▶ EXERCISE PROMPT
Make an exact copy of every record that follows.

***** RECORDS SHOWN

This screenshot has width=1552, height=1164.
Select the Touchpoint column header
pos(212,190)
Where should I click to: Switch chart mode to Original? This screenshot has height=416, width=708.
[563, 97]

**********

▶ EXERCISE RESPONSE
This screenshot has width=1552, height=1164.
Select the Touchpoint column header
pos(212,190)
Where should I click to: Switch chart mode to Original? This screenshot has height=416, width=708.
[563, 97]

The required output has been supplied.